* Aufgaben:
**a.** Beantworten Sie anhand des Texts über Fahrradstraßen die folgenden Fragen:
(i) Aus welchem Jahr stammt die StVO-Novelle, mit der beide Infrastrukturelemente eingeführt wurden?
(ii) Worin liegt vor allem der Zweck der Öffnung von Einbahnstraßen für Radfahrer in Gegenrichtung?
(iii) Bei welchen Radverkehrsstärken sollen Fahrradstraßen vor allem eingesetzt werden?
**b.** Prüfen Sie bitte, ob die folgenden Aussagen mit dem Text über Fahrradstraßen übereinstimmen:
(i) Die Verkehrssicherheit geöffneter Einbahnstraßen wurde bisher kaum untersucht.
(ii) In den letzten Jahren wurden vermehrt Fahrradstraßen ausgewiesen.
(iii) Beide Anlagentypen haben denselben Einsatzzweck.
**c.** Greifen Sie den Text über Fahrradstraßen auf und führen Sie ihn nach seinem letzten Satz weiter.

Hintergrund Fahrradstraßen und für den Radverkehr in Gegenrichtung geöffnete Einbahnstraßen gehören mittlerweile zum Standardrepertoire der Radverkehrsplanung in Deutschland. Beide Infrastrukturelemente wurden bereits mit einer Novelle der Straßenverkehrsordnung (StVO) aus dem Jahre 1997 eingeführt. Der Einsatzzweck und Erkenntnisstand zur Sicherheit beider Anlagentypen ist jedoch unterschiedlich. Der Zweck der Öffnung von Einbahnstraßen für Radfahrer in Gegenrichtung liegt vor allem in der Erhöhung der Durchlässigkeit des Nebenstraßennetzes für den Radverkehr, um dadurch Umwege für diesen zu minimieren. Die Verkehrssicherheit geöffneter Einbahnstraßen wurde bereits mehrfach und umfassend untersucht und deren grundsätzliche Verkehrssicherheit nachgewiesen. Fahrradstraßen dienen dagegen vorwiegend dem Zweck der Bündelung und Bevorrechtigung des Radverkehrs auf besonders geeigneten Straßen und sollen vor allem ihren Einsatz bei hohen Radverkehrsstärken finden. Während in den Anfangsjahren nach Einführung der Fahrradstraßen diese eher verhaltenen Einzug in die Radverkehrsplanung hielten, wurden in den letzten Jahren vermehrt Fahrradstraßen ausgewiesen. Im Gegensatz zu geöffneten Einbahnstraßen wurde die Verkehrssicherheit von Fahrradstraßen bislang jedoch nicht umfassend untersucht.

* Datenzeilen:
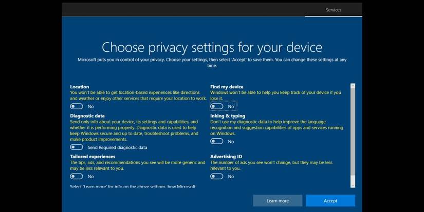Click the Advertising ID heading
Image resolution: width=424 pixels, height=212 pixels.
click(226, 156)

* Antworten je Aufgabe:
**a.**
(i) 1997
(ii) In der Erhöhung der Durchlässigkeit des Nebenstraßennetzes für den Radverkehr, um Umwege für diesen zu minimieren.
(iii) Bei hohen Radverkehrsstärken.

**b.**
(i) Nein: „Die Verkehrssicherheit geöffneter Einbahnstraßen wurde bereits mehrfach und umfassend untersucht“
(ii) Ja: „wurden in den letzten Jahren vermehrt Fahrradstraßen ausgewiesen“
(iii) Nein: „Der Einsatzzweck und Erkenntnisstand zur Sicherheit beider Anlagentypen ist jedoch unterschiedlich.“

**c.**
UDV Unfallforschung der Versicherer Ziel • Methodik • Erkenntnisse zu Fahrradstraßen

Ziel Im Auftrag der Unfallforschung der Versicherer wurde vom Planerbüro Südstadt und dem Planungsbüro VIA ein Forschungsprojekt durchgeführt, welches neue Erkenntnisse zur Verbreitung, zu den Anwendungsbereichen und zur Verkehrssicherheit beider Infrastrukturelemente erarbeiten sollte. Da zur Verkehrssicherheit für den Radverkehr in Gegenrichtung geöffneter Einbahnstraßen bereits gesicherte Erkenntnisse vorliegen, lag der Schwerpunkt der Untersuchungen auf den Fahrradstraßen. Die Analyse zu Einbahnstraßen beschränkte sich auf vorhandene geöffnete Einbahnstraßen, in denen möglicherweise überdurchschnittlich viele Unfälle passierten.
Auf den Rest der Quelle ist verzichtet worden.